• Exercise input:
····················
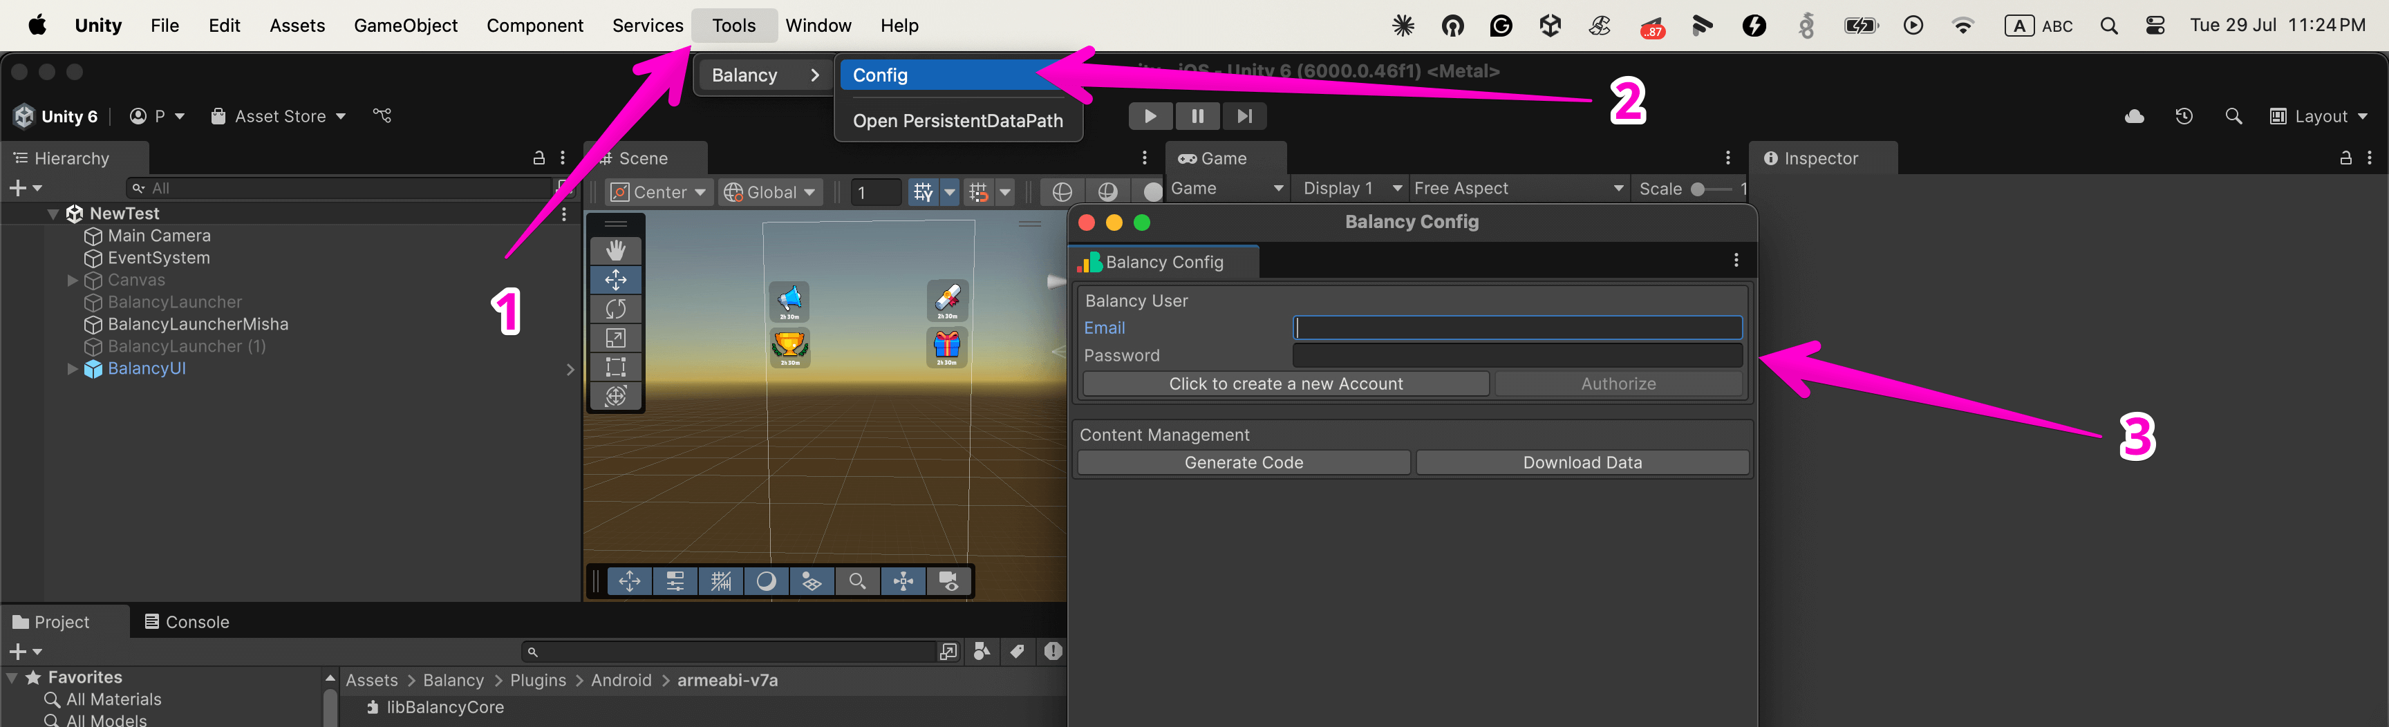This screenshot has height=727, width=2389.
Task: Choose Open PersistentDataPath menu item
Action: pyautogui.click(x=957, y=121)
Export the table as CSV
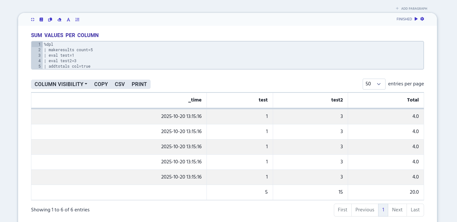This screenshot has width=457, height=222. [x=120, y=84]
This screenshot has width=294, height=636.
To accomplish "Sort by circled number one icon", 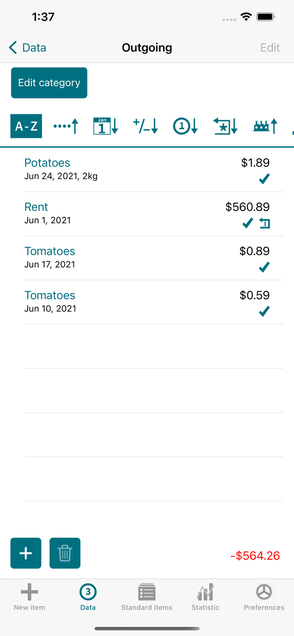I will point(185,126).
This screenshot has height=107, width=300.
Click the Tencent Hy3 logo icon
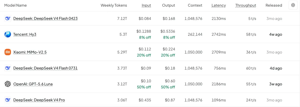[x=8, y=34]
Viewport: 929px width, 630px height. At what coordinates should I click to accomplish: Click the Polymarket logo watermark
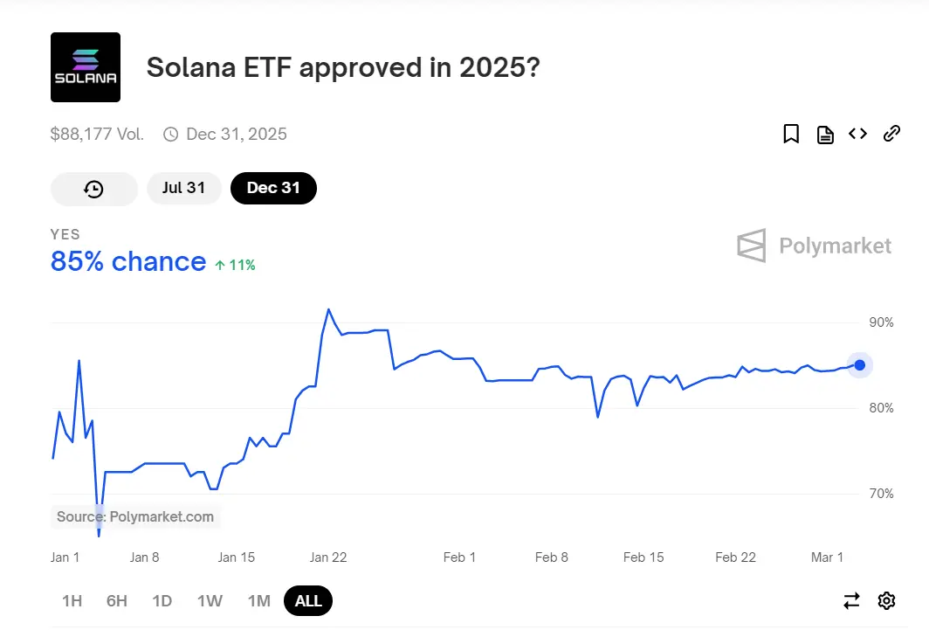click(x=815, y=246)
····················
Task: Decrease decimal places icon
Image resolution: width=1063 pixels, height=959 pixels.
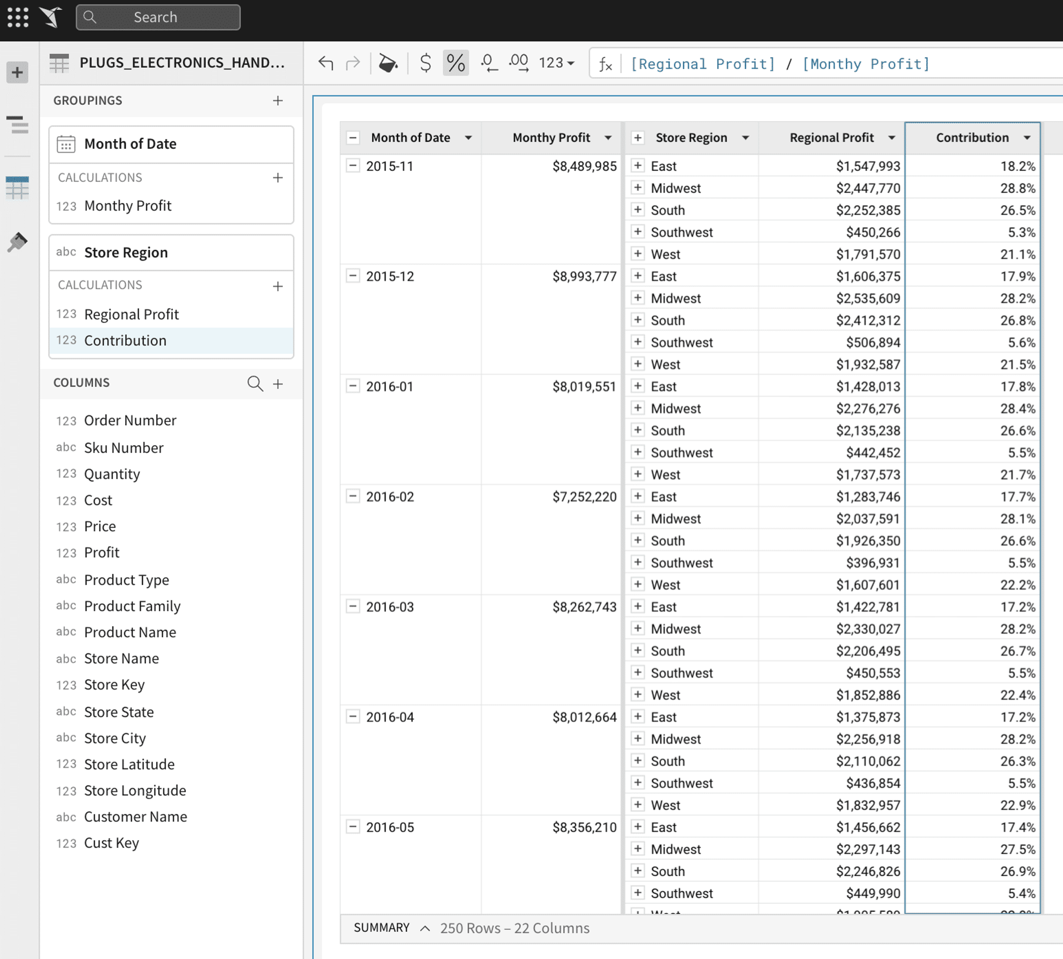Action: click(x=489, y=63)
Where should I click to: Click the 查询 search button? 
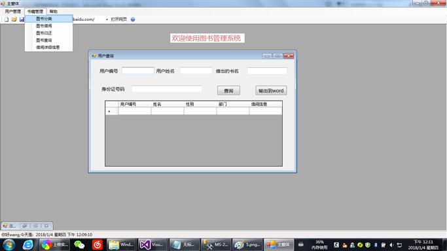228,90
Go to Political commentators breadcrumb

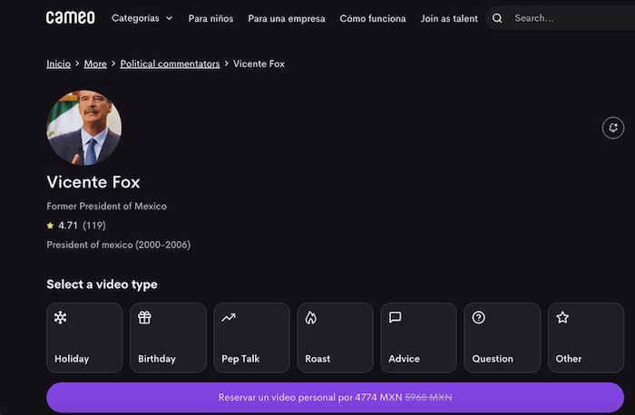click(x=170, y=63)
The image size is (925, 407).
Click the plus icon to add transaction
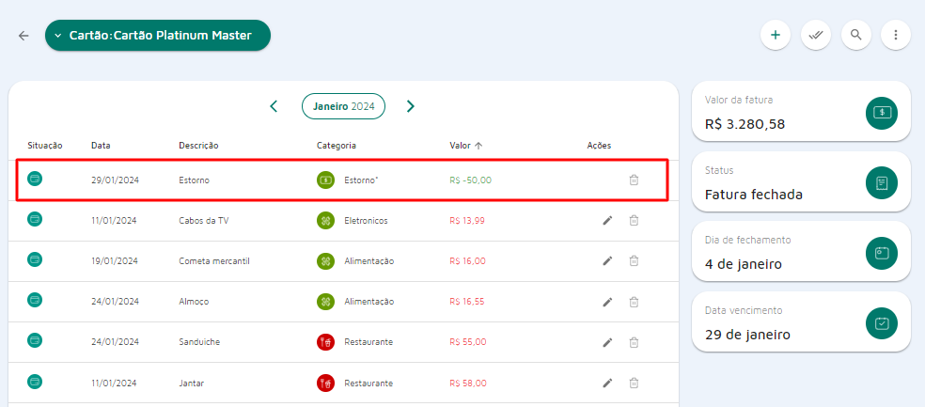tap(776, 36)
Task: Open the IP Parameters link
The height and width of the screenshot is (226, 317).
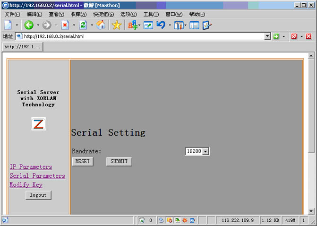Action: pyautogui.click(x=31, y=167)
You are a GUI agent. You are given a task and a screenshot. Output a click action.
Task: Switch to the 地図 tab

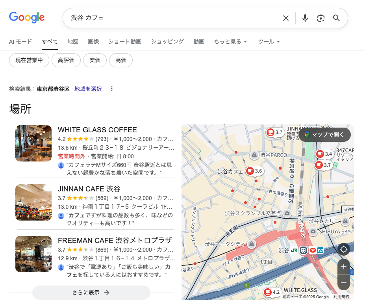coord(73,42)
····················
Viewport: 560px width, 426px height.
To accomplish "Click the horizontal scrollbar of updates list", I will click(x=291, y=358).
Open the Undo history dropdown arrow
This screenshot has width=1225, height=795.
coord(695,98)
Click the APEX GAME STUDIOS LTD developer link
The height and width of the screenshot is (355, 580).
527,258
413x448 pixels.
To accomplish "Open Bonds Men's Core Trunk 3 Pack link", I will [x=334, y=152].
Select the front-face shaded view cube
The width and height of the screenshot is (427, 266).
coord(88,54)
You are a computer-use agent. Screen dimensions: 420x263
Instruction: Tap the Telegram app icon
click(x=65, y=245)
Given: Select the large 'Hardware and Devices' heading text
····················
• Description of the task: In the data above, the stretch from the line with "Image resolution: width=1063" through the line with "Task: Open the IP Parameters link" is to be returned exactly, minus any pictures.

• Your response:
Image resolution: width=1063 pixels, height=959 pixels.
Action: click(x=489, y=63)
Where should I click to: Click the 查询 search button? 
228,90
Go to Political commentators breadcrumb

click(x=170, y=63)
The image size is (925, 407).
Click the plus icon to add transaction
tap(776, 36)
Task: Open the IP Parameters link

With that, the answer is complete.